Ferner et al. give the following diagnostic criteria for Schwannomatosis:
- Definite
  - Age >30 years and ≥2 nonintradermal schwannomas, at least one with histologic confirmation and no evidence of vestibular tumor on MRI scan and no known NF mutation, or
  - One nonvestibular schwannoma plus a first-degree relative with schwannomatosis
- Possible
  - Age <30 and ≥2 nonintradermal schwannomas, at least one with histologic confirmation and no evidence of vestibular tumor on MRI scan and no known NF mutation, or
  - Age >45 and ≥2 nonintradermal schwannomas, at least one with histologic confirmation and no symptoms of 8th nerve dysfunction and no NF2, or
  - Nonvestibular schwannoma and first-degree relative with schwannomatosis
- Segmental. Diagnosed as definite or possible but limited to one limb or ≤5 contiguous segments of spine.

Another set of criteria are:
- Two or more nonintradermal (cutaneous) schwannomas
- No evidence of vestibular tumor
- No known NF-2 mutation
or
- One pathologically confirmed nonvestibular schwannoma plus a first degree relative who meets the above criteria.

== Treatment ==
- Schwannomatosis patients represent 2.4% to 5% of patients undergoing surgical resection of their schwannomas.
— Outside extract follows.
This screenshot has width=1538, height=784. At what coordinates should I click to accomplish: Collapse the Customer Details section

- In isolated regions of the body schwannomas are small and difficult to locate. Intraoperative sonography offers invaluable assistance in such cases by localizing small schwannomas and decreasing operative time and extent of the surgical incision.
- If feasible, the schwannomas can be surgically removed. Any tumor-associated pain usually subsides after tumor removal. Damaged nerves and scar tissue can be a result of surgery and pain can be an ongoing problem.
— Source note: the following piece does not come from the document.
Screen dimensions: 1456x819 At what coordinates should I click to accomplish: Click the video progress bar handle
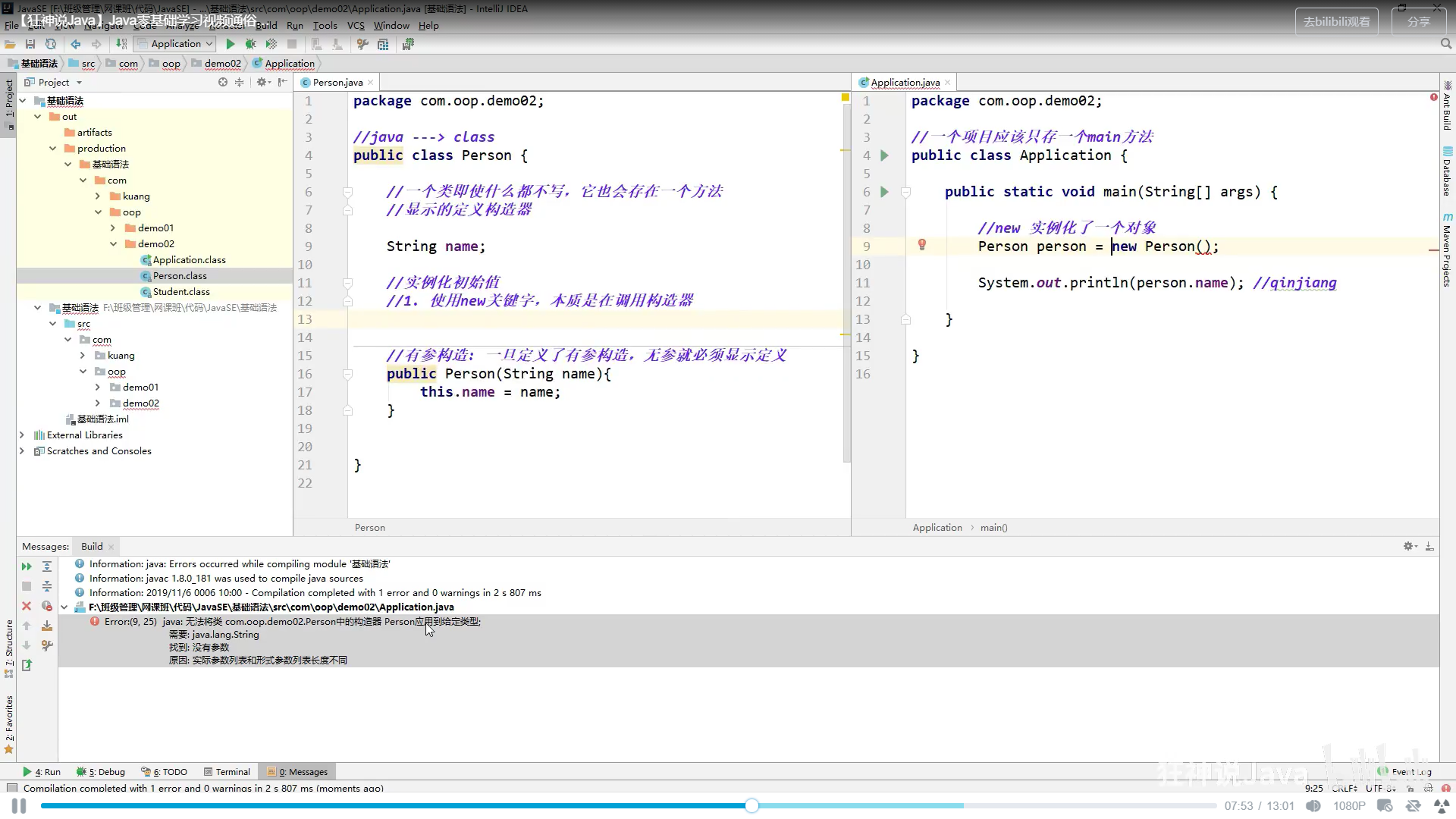(752, 805)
- Sometimes, a tumor will reappear at the same site after surgery.
- If surgery is unfeasible, then pain management will have to be used. Schwannomatosis can sometimes cause severe, untreatable pain over time.
- Other than surgery and pain management, there are no other medical treatments available. There are no drugs available to treat schwannomatosis.
- Gamma knife radiosurgery can be performed on head tumors to help stop growth of a tumor, although there is no guarantee that it will work. The University of Pittsburgh published their experience with over 829 cases and reported 97% of patients had long term tumor control (defined as requiring no further treatment) with gamma knife radiosurgery.
- Recently, many advances are being made in the treatment of schwannomas. Of interest is CyberKnife, manufactured by Accuray. Success rates, although limited in data, appear to be in the low to mid ninety percent range.
- As most schwannomas are benign, many doctors will take the "watch and wait" approach and leave the tumors alone until they start causing harmful side effects. Schwannomatosis patients have multiple tumors and the risks of having so many surgeries outweigh the benefits.

== Prognosis ==
Many of the symptoms of schwannomatosis overlap with NF2.
- Schwannomas occur instead of the neurofibromas that are hallmarks of neurofibromatosis Type 1 (NF1).
- Multiple schwannomas manifest throughout the body or in isolated regions.
- The schwannomas develop on cranial, spinal and peripheral nerves.
- Chronic pain, and sometimes numbness, tingling and weakness.
- About 1/3 of patients have segmental schwannomatosis, which means that the schwannomas are limited to a single part of the body, such as an arm, a leg or the spine.
- There are several cases where people with schwannomatosis have developed a vestibular schwannoma (acoustic neuroma). An acoustic neuroma is a schwannoma on the vestibular nerve in the brain. This nerve is involved in hearing and patients with vestibular schwannomas experience hearing loss. However, bilateral vestibular schwannomas (vestibular schwannomas on both sides of the brain) do not occur in schwannomatosis. Juvenile vestibular tumors do not occur either.
- Patients with schwannomatosis do not have learning disabilities related to the disease.
- Symptoms are sometimes brought on by hormonal changes such as puberty and pregnancy.